**** Page text

Well to answer someone's question, "No, I'm not dead". I've been just too busy lately and haven't had the chance to really sit down and "blog". Not to worry, I'm working on a couple of entries that I think might just rock the mushing world a bit. Right or wrong, something needs to be said about this racing business. So stick around... Meanwhile, take a gander at the following article.
Gino
P.S. Later folks, gone to Quebec to pick up a secret weapon. But that's a totally different story.
= -)
Determination abounds at sled dog races
Published Saturday March 6th, 2010
Marty Klinkenberg
Armed with a team of rescued dogs and inspired by war heroes, Gino Roussel will barrel across the starting line this morning at the Can-Am Challenge.
The 52-year-old from Saint-Jacques has no chance of winning the 60-mile Willard Jalbert sled dog race through the snowy Maine countryside, and really could’nt give a hoot. "We are not here for the glory," Roussel said Friday as his crew of cast-off canines was checked by a veterinarian in the parking lot at the Lonesome Pine Ski Lodge in Fort Kent, Maine. "We are here for the scenery."

********
**** Recorded data

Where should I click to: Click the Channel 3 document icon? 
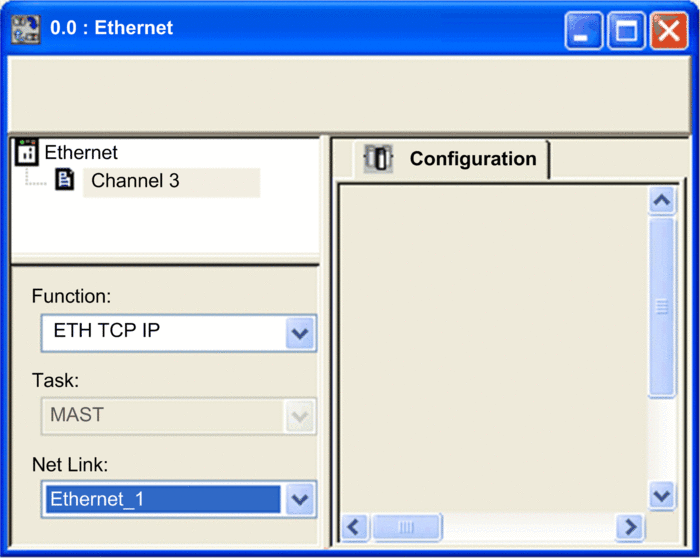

********

◆ Work instruction
Reproduce the passage of the blog post between "Well to answer" and "totally different story.", inclusive. Rely on the blog post alone for what follows.

◆ Solved problem
Well to answer someone's question, "No, I'm not dead". I've been just too busy lately and haven't had the chance to really sit down and "blog". Not to worry, I'm working on a couple of entries that I think might just rock the mushing world a bit. Right or wrong, something needs to be said about this racing business. So stick around... Meanwhile, take a gander at the following article.
Gino
P.S. Later folks, gone to Quebec to pick up a secret weapon. But that's a totally different story.